So, who killed data modelling?

Chris Jackson
9 min readOct 4, 2022

--

Judging by the noise on LinkedIn, it seems data modelling is in a life and death struggle. Whilst aware of the swamps left behind by lazier followers of the data lake movement, I had naively assumed that modelling was alive and well. Almost every use of data has some data model, even if only implied — though not necessarily a good model. (Personally, I’d question whether anyone who can’t describe 3NF in simple, practical terms should be working in data…)

So why are there still questions about data modelling? Various causes are proposed. Some issues are at least thirty years old, while recently the finger has been pointed at the growing use of cloud data platforms and the ELT approach to analytic data architectures.

1) Lack of interest — the business really doesn’t care

Despite CIOs and CEO declarations of intent to be ‘data-driven’, for some businesses the management and exploitation of data is not a key concern, at least at the senior level. This may be understandable — not every business is a ‘data business’; data may be critical, but used narrowly within specific separate domains. Some organisations are fundamentally good at other things, such as sourcing and selling stuff, or looking after people, or providing legal expertise. It’s not that they don’t use data but — for now — the way they do things seems to work for them, even if that’s in Excel spreadsheets.
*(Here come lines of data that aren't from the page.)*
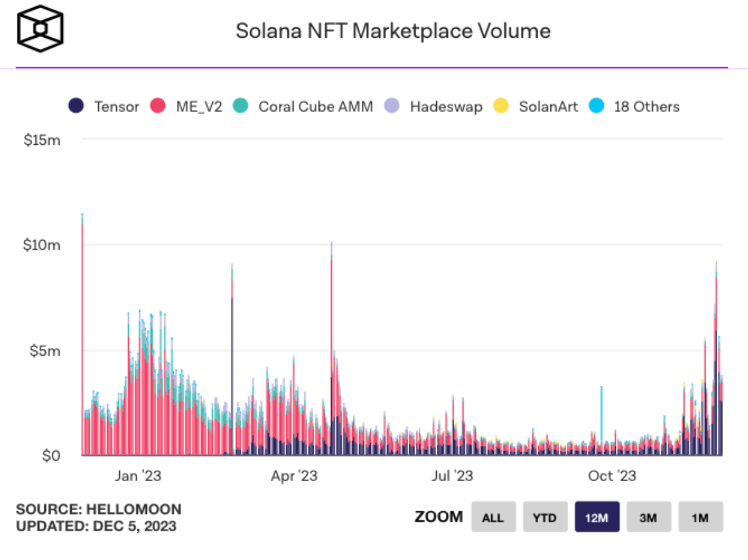Select the YTD zoom range
Image resolution: width=748 pixels, height=560 pixels.
pyautogui.click(x=545, y=517)
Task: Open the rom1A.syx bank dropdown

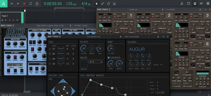Action: (x=146, y=10)
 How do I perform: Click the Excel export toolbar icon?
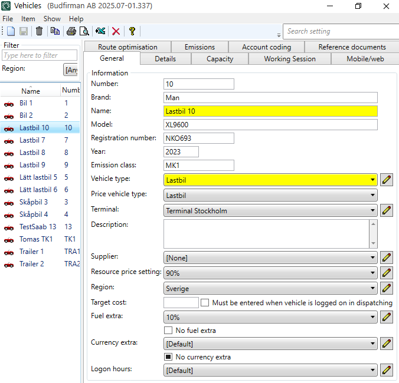coord(100,31)
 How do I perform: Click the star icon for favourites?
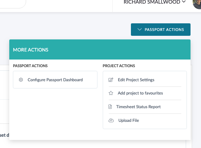(x=111, y=93)
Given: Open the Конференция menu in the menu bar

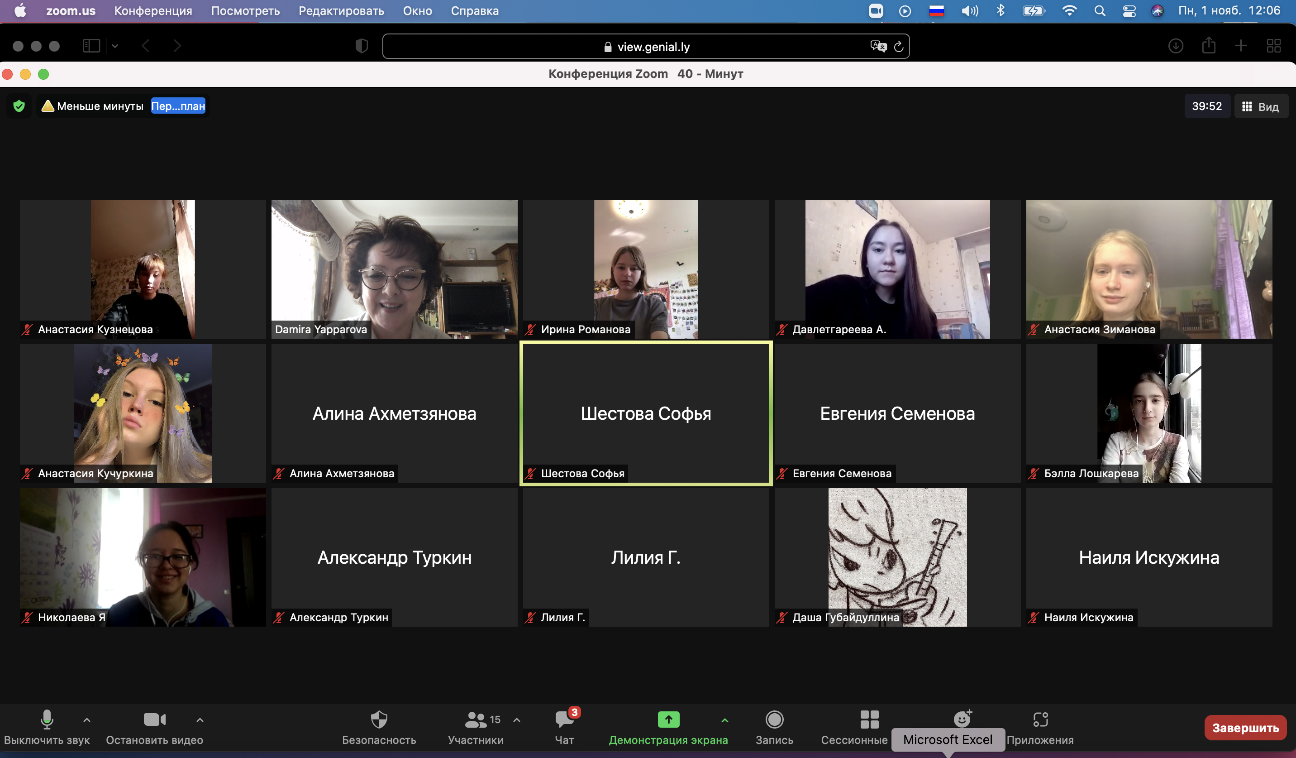Looking at the screenshot, I should pyautogui.click(x=153, y=11).
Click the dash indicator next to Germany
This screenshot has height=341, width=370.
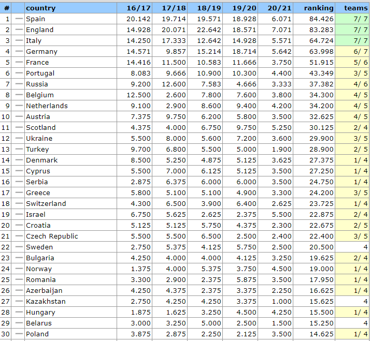tap(19, 51)
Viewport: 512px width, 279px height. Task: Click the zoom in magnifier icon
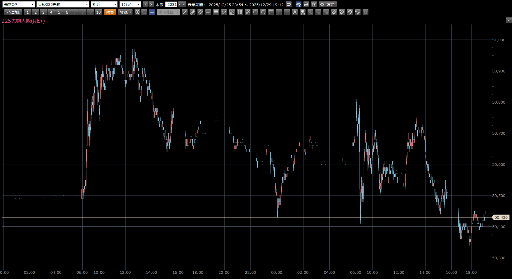click(x=137, y=12)
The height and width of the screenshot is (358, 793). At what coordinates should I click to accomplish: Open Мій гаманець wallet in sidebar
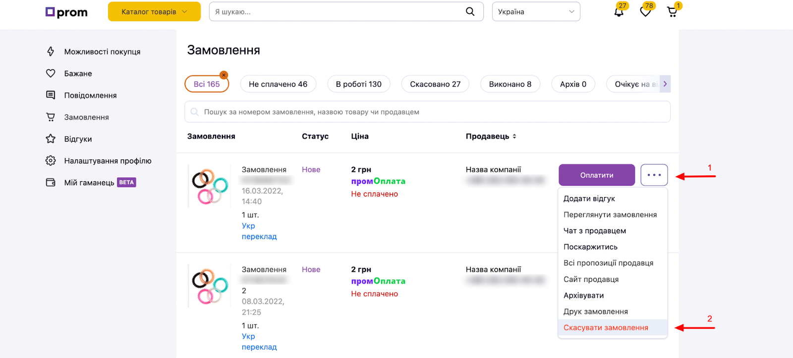pos(89,183)
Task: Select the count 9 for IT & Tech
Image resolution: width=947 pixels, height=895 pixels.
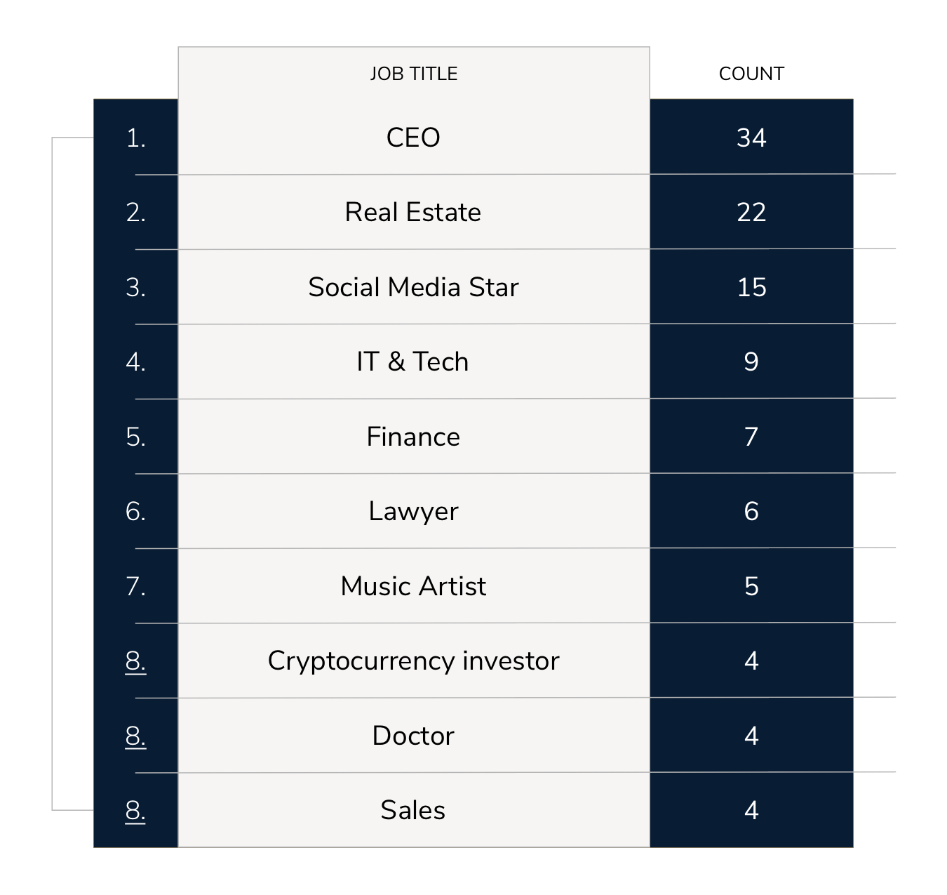Action: point(751,362)
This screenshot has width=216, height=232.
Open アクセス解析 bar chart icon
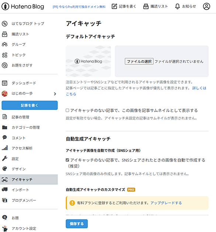pyautogui.click(x=4, y=148)
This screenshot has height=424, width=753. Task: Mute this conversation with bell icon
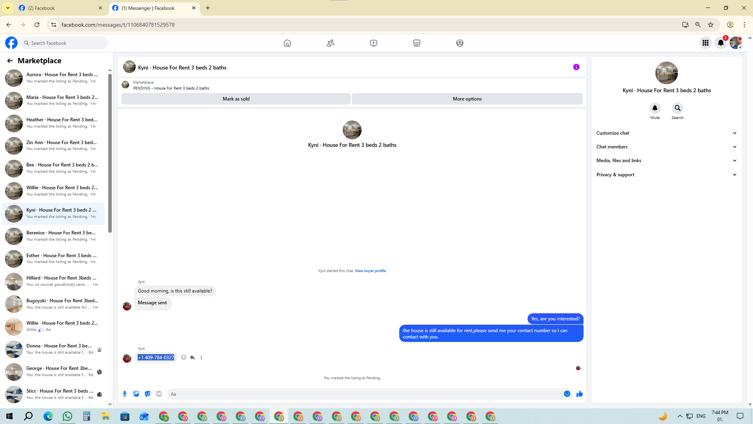point(655,108)
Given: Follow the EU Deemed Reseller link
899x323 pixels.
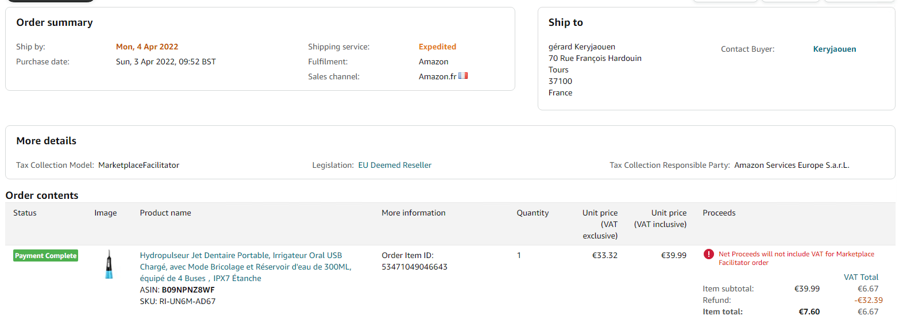Looking at the screenshot, I should 395,165.
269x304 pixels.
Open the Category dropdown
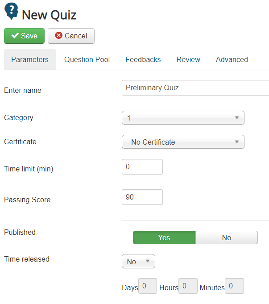183,118
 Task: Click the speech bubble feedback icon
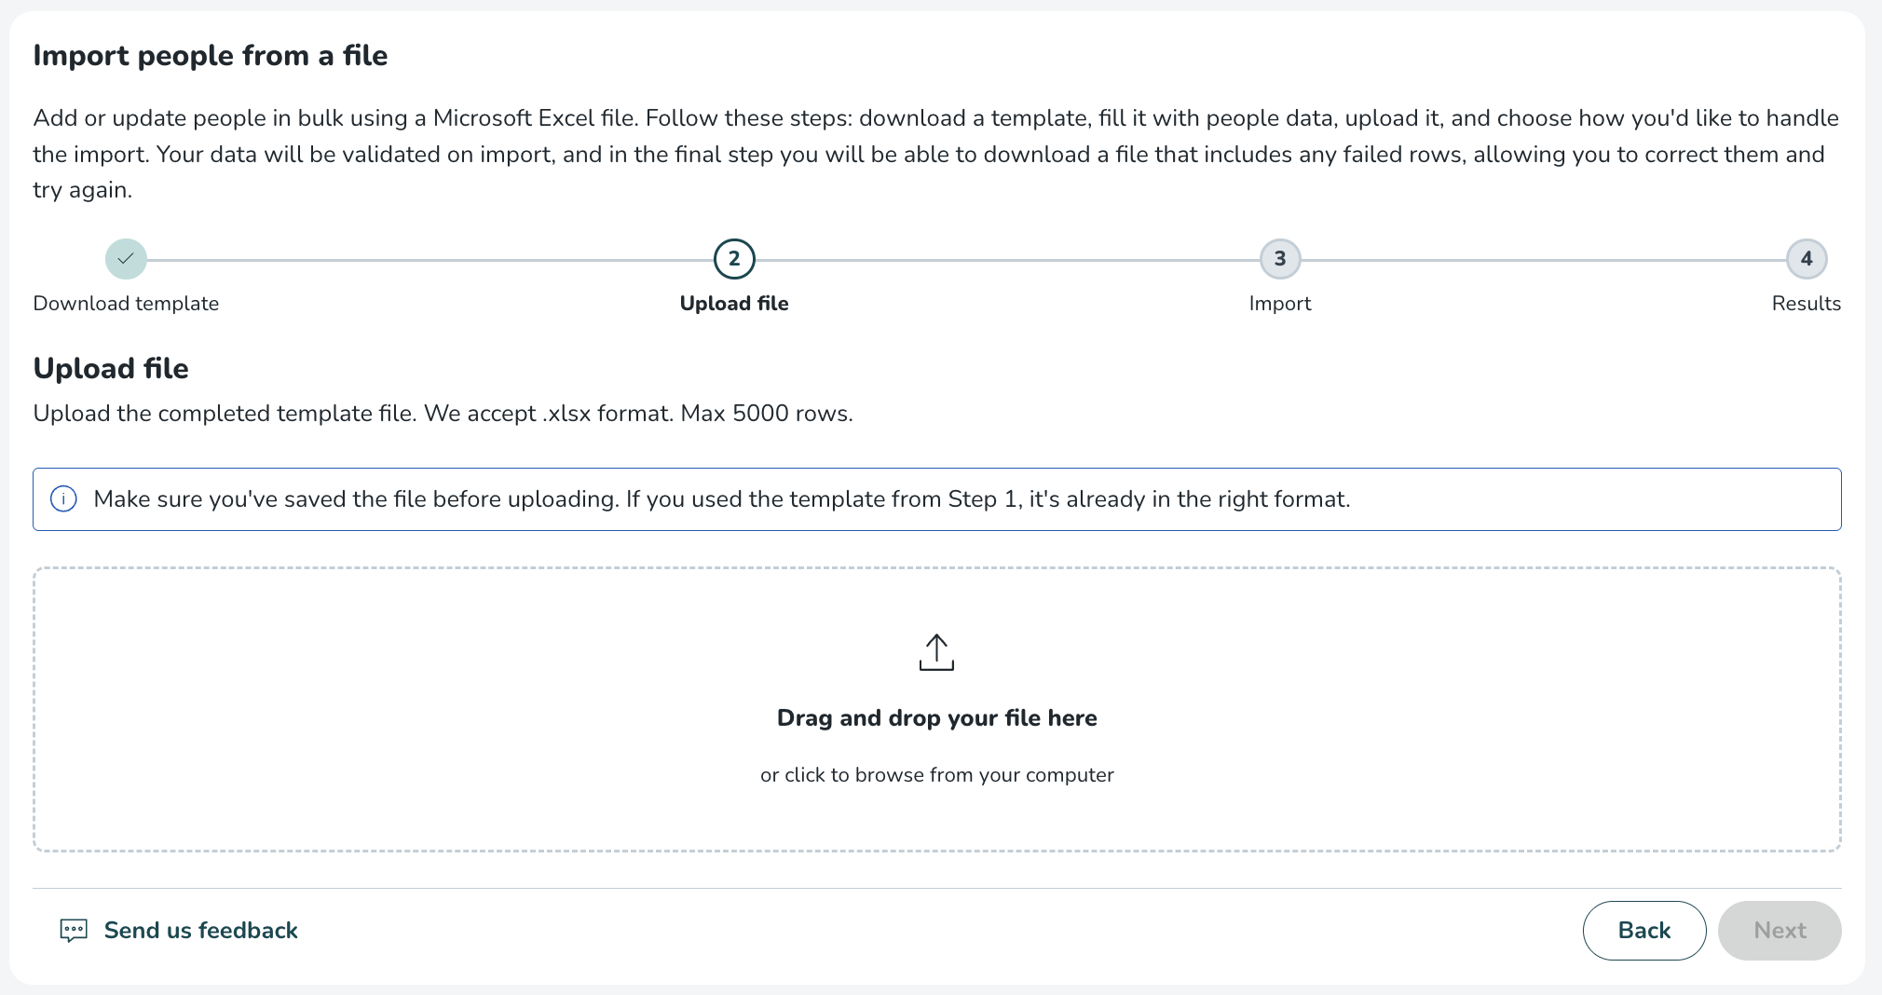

This can happen both in a mature organisation, maybe dominant in its sector, and in a tech start-up, where good data is a secondary consideration to shipping product.

Data-driven steam engine

Solution: Until the organisation is suffering enough data-related pain, or senior management chooses to back a strategic data-enabled business approach, data modelling — and governance and other data stuff — are going to be done largely at project level, to achieve local goals. For more established organisations, the enthusiasm for, or resistance to, data literacy efforts may act as a litmus test of what is really going on.

If as a data person you find this frustrating, you may need to weight up the benefits of your current position (good benefits, sane hours, lucrative stock options), accepting its limited scope, with the possibility of making more impact elsewhere. The churn in senior data leaders in my view is at least partly down to these types of decisions.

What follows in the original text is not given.